## PROBLEM STATEMENT
Extract from the records below, unchanged, the lines that begin with the line containing "1938 (878, 338)" and end with the line containing "000 (876, 374)", both of those lines included.

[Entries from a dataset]
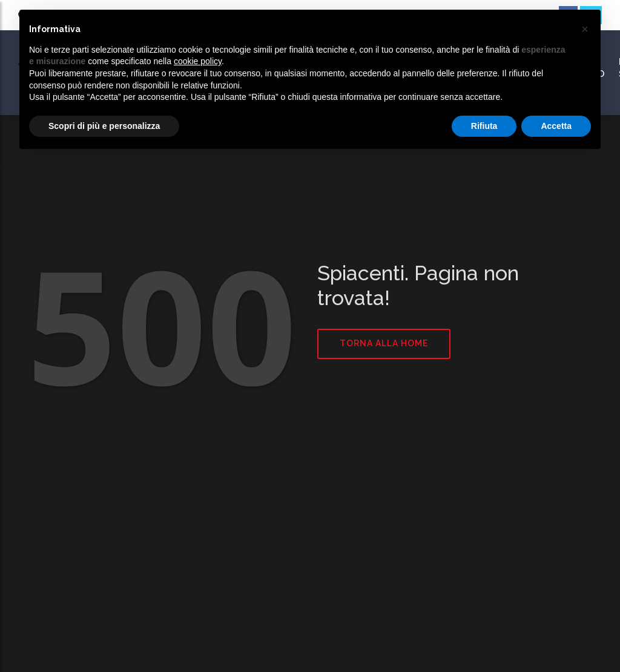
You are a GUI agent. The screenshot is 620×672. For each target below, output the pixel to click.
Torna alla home (384, 343)
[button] (585, 29)
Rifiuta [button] (484, 126)
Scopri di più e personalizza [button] (104, 126)
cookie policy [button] (197, 61)
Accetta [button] (556, 126)
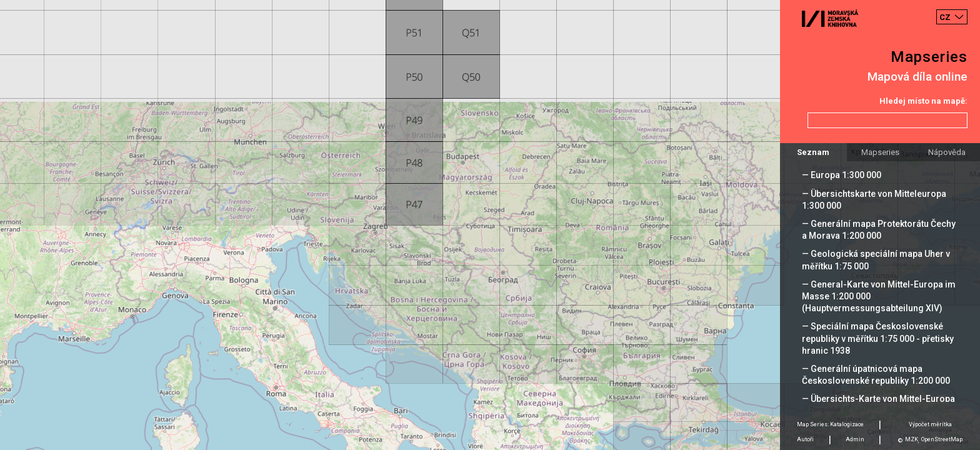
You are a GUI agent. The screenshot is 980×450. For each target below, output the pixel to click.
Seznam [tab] (813, 152)
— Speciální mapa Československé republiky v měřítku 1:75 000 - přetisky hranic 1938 (878, 338)
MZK (911, 439)
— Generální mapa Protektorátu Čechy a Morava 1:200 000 (879, 229)
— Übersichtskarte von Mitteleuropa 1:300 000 (874, 199)
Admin (855, 439)
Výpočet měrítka (930, 424)
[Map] (490, 225)
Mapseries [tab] (880, 152)
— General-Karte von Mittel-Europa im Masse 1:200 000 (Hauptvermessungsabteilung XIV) (879, 296)
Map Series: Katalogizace (830, 424)
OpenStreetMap (942, 439)
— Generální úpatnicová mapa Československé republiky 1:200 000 (876, 374)
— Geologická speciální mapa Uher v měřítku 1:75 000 (876, 259)
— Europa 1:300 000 (841, 175)
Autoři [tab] (805, 439)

## RESPONSE TO THE EXERCISE
— Speciální mapa Československé republiky v měřítku 1:75 000 - přetisky hranic 1938 (878, 338)
MZK (911, 439)
— Generální mapa Protektorátu Čechy a Morava 1:200 000 (879, 229)
— Übersichtskarte von Mitteleuropa 1:300 000 (874, 199)
Admin (855, 439)
Výpočet měrítka (930, 424)
[Map] (490, 225)
Mapseries [tab] (880, 152)
— General-Karte von Mittel-Europa im Masse 1:200 000 (Hauptvermessungsabteilung XIV) (879, 296)
Map Series: Katalogizace (830, 424)
OpenStreetMap (942, 439)
— Generální úpatnicová mapa Československé republiky 1:200 000 (876, 374)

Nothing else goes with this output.